Kleen, O & G Sued For Safety Violations In Deadly Blast
NEW HAVEN, Conn. (AP) — Two workers injured in a power plant explosion filed a lawsuit Monday alleging that proper safety procedures were not followed, and an attorney said that included live electricity running through the site, workers welding and a gas-fueled torch heater running when the blast happened.
The enormous blast ripped apart the nearly completed Kleen Energy Systems plant Feb. 7 in Middletown as workers for O&G Industries Inc. purged a natural gas line. Six workers were killed and 20 were injured.
"Our investigation to date has revealed evidence of a substantial breakdown in safety procedures at the time in question," said Paul T. Edwards, attorney for the injured workers.
The lawsuit filed in Hartford Superior Court says workers were not warned that the gas being purged could not be contained.
"Not only was that protocol not properly executed, but there was a general sense of confusion among the workers that day as to what was going on," said Joel T. Faxon, another attorney representing the workers. "There was simply no communication from those in charge. This tragedy was 100 percent preventable."
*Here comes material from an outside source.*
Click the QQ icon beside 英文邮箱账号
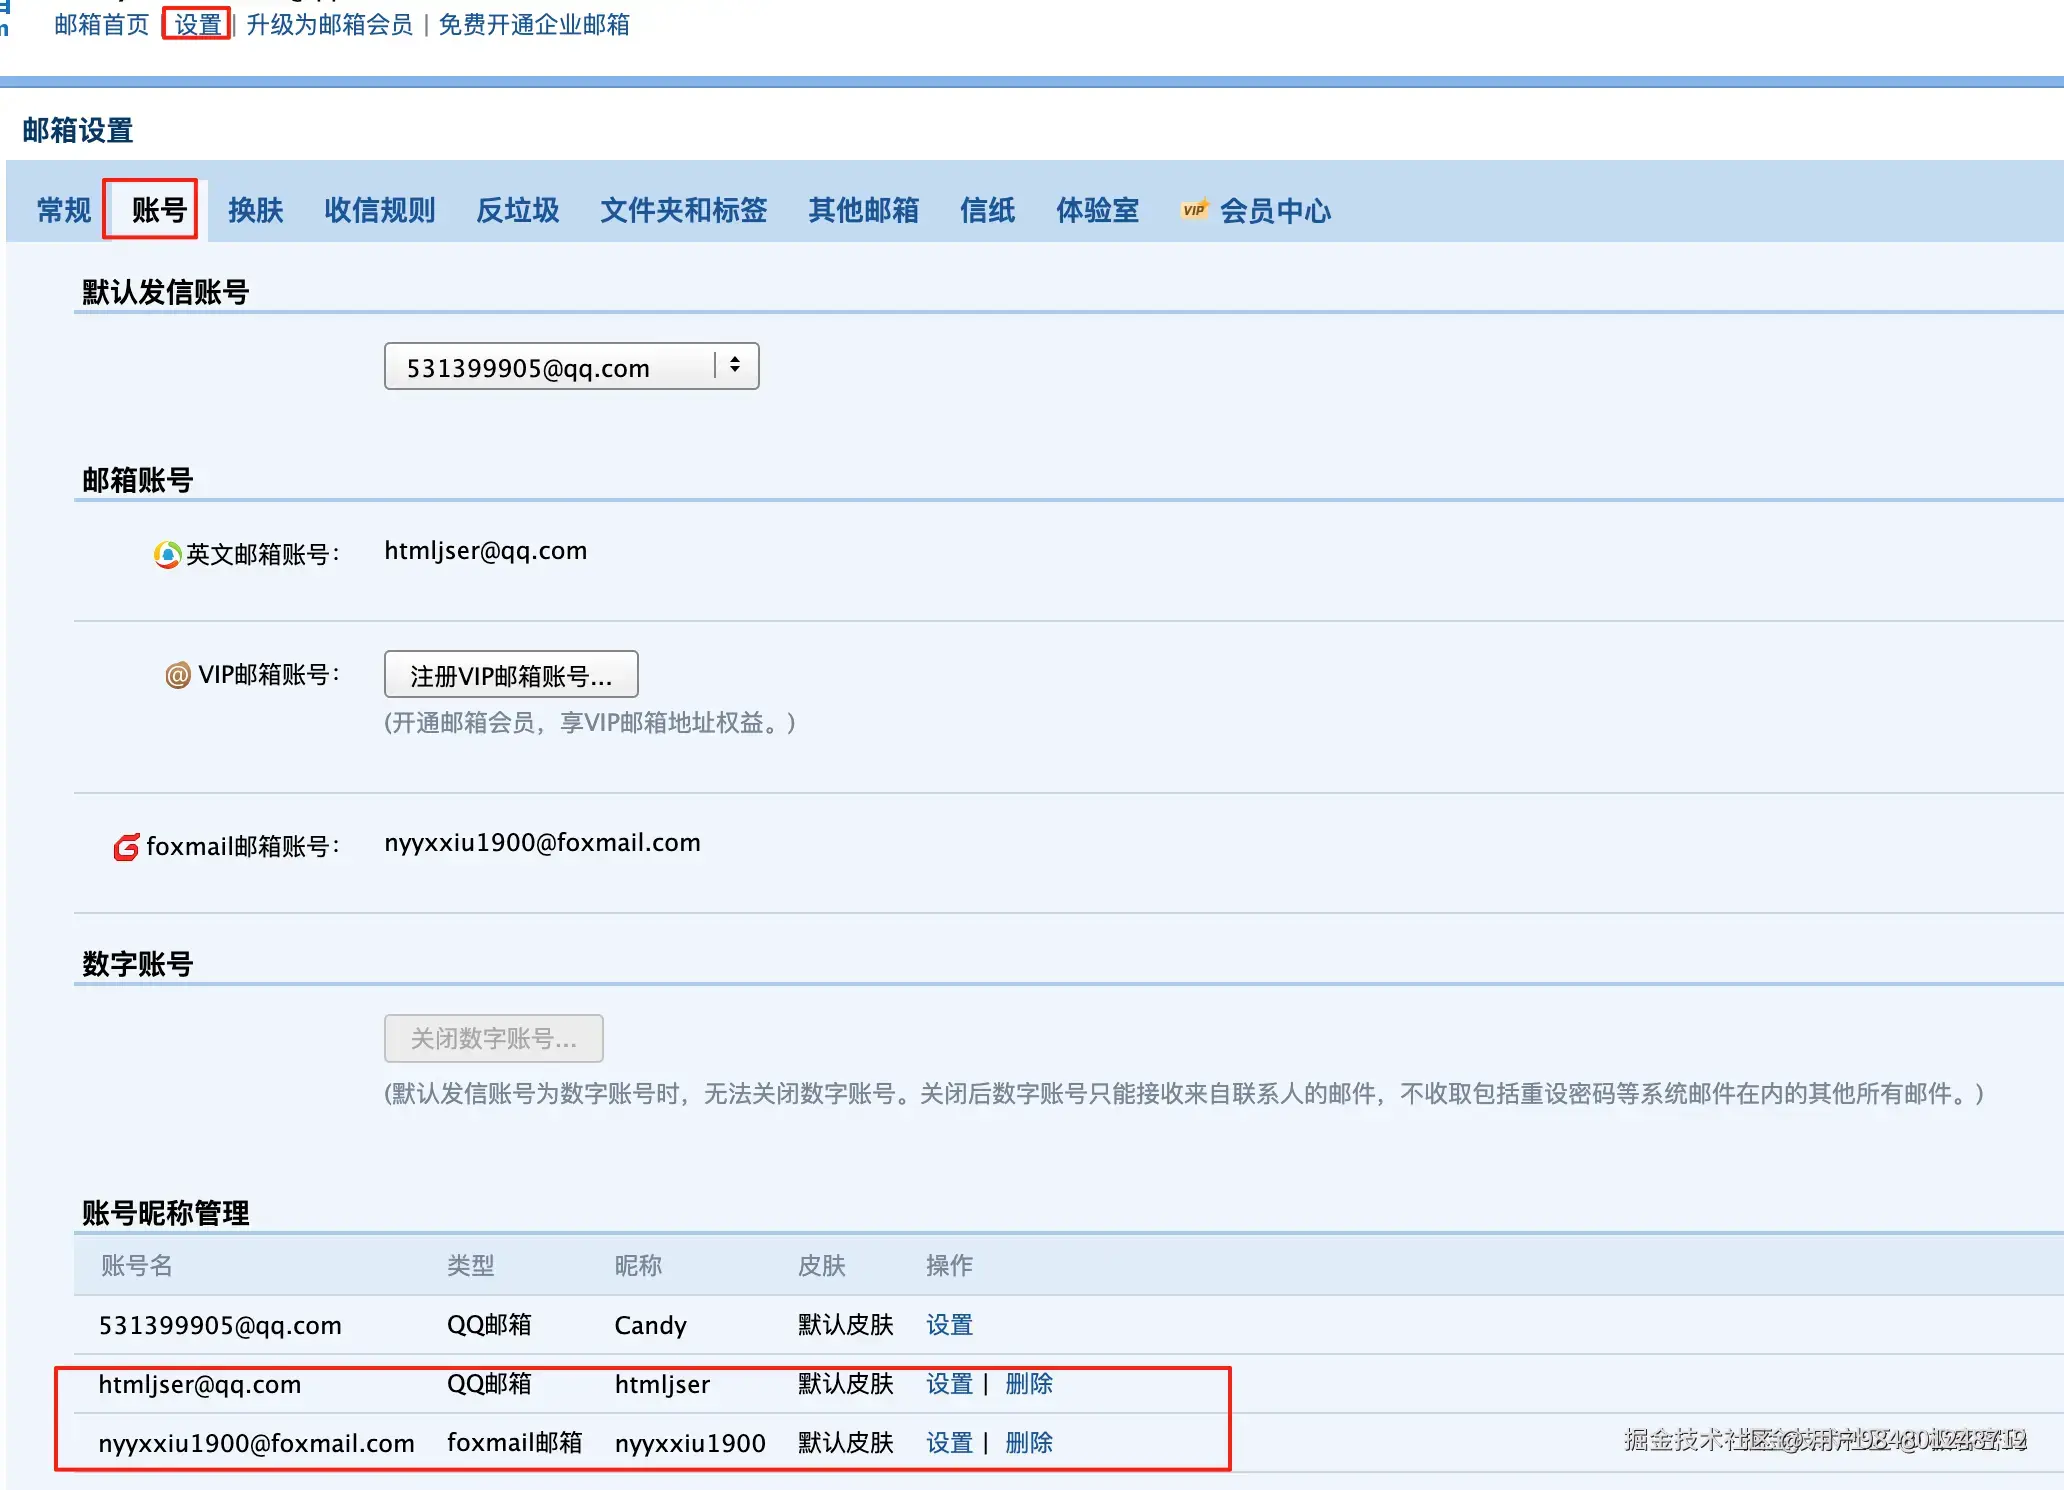The width and height of the screenshot is (2064, 1490). tap(167, 554)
The lawsuit, which names O&G, Keystone Construction and Maintenance Services and Kleen Energy Systems, contends the companies failed to contain the natural gas being purged and negligently allowed it to escape, ignite and cause the explosion. The suit, which seeks more than $15,000 in damages, says the purging procedure was not properly supervised.
"Keystone's sympathies continue to be with our employees and their families as well as the employees of other companies impacted by this terrible tragedy," said Nancy Sterling, a Keystone spokeswoman.
She said the company has not had a chance to review the lawsuit and can't comment on it but that Keystone is continuing to cooperate with authorities on the investigation.
A spokesman for O&G declined to comment on the lawsuit. An e-mail seeking comment also was sent to Kleen.
The lawsuit was filed on behalf of Timothy Hilliker of Glastonbury and Harold Thoma of Bolton, electricians who suffered head injuries, loss of consciousness and severe pain, according to the lawsuit.
Hilliker remains hospitalized while Thoma is home, Faxon said. He said Thoma was thrown across a parking lot.
The men suffered post-concussion syndrome, Faxon said. He compared the experience to soldiers injured by explosive devices.
Authorities are continuing to investigate the cause of the blast and whether there was criminal negligence.